Roche's Tecentriq rebounds in melanoma, notching 3-drug cocktail win with Cotellic and Zelboraf

Roche’s Tecentriq and Cotellic were 0 for 1 in phase 3 melanoma trials when combined in a single regimen—that is, until Friday.

That duo, plus Roche’s Zelboraf, topped the Tecentriq-free combination of Cotellic and Zelboraf at keeping disease at bay in previously untreated patients with BRAF V600 mutations, Roche said. Cotellic and Zelboraf are already approved on their own in that indication.

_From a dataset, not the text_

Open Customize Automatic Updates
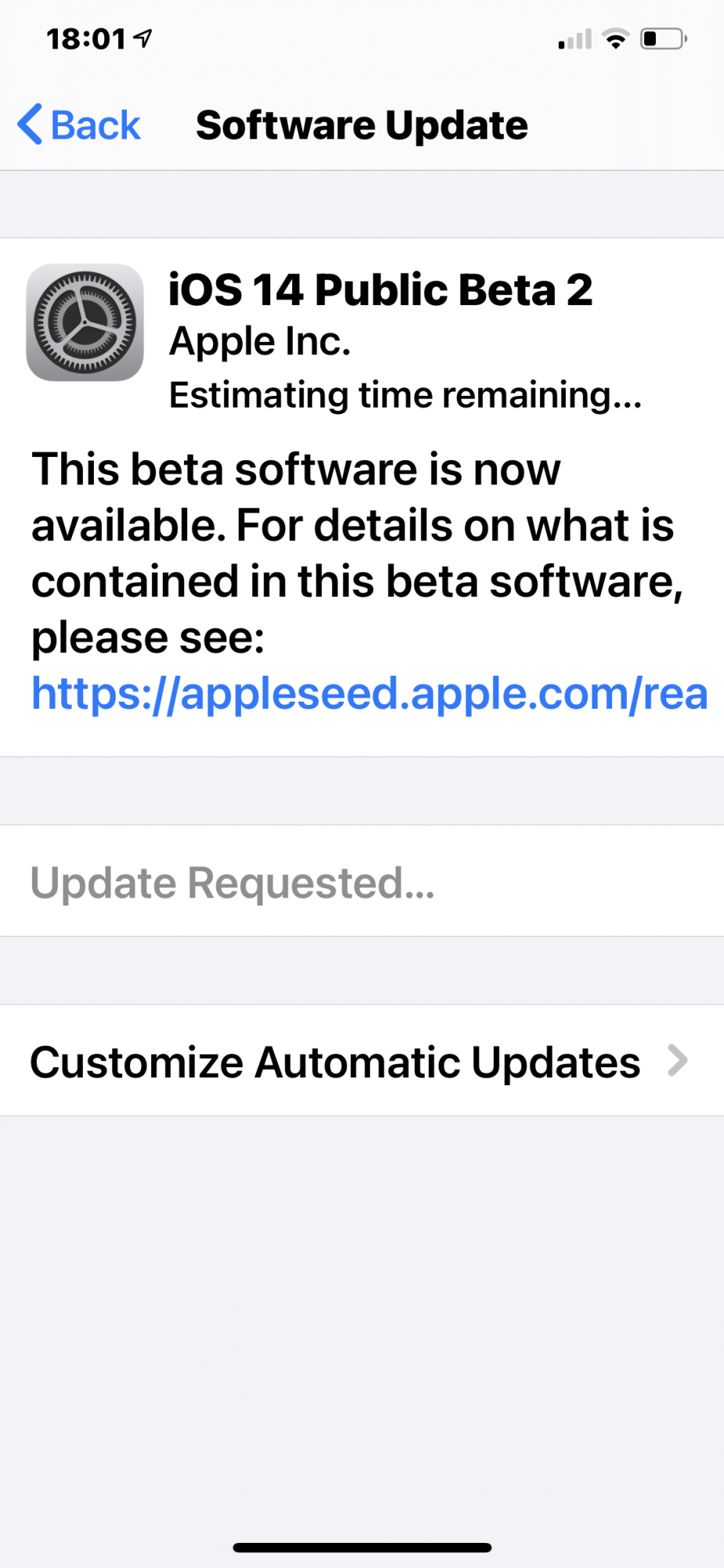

For now, the Swiss drugmaker is staying mum on the details of the win, but it’ll unveil them at an upcoming medical meeting. For now, the company's sharing the data with regulators around the world—including the FDA and the European Medicines Agency—in hopes of breaking into the disease area that launched the careers of chief PD-1 rivals Keytruda from Merck & Co. and Opdivo from Bristol-Myers Squibb.

RELATED: ESMO: Roche's Tecentriq-Cotellic duo tried—and failed—to beat Merck's Keytruda in melanoma

With the positive trial, Roche rebounds from a phase 3 failure it registered earlier this year and detailed at the European Society for Medical Oncology (ESMO) meeting in September. In that study, the Tecentriq-Cotellic pairing came up short against Keytruda, the current standard of care, in newly diagnosed melanoma patients.

That result didn’t get the company down, though. "The negative impact of IMspire170 doesn't change our enthusiasm” for the latest Tecentriq-containing trial, dubbed IMspire150, Alan Sandler, M.D., Roche's senior vice president of oncology product development, said during ESMO.

But while Roche may be amped about the result, investors might not be all that worked up. The trial was "more of a ‘check the box’ vs. an ‘expand the market’ exercise,” Stifel analyst Stephen Willey wrote to clients earlier this year.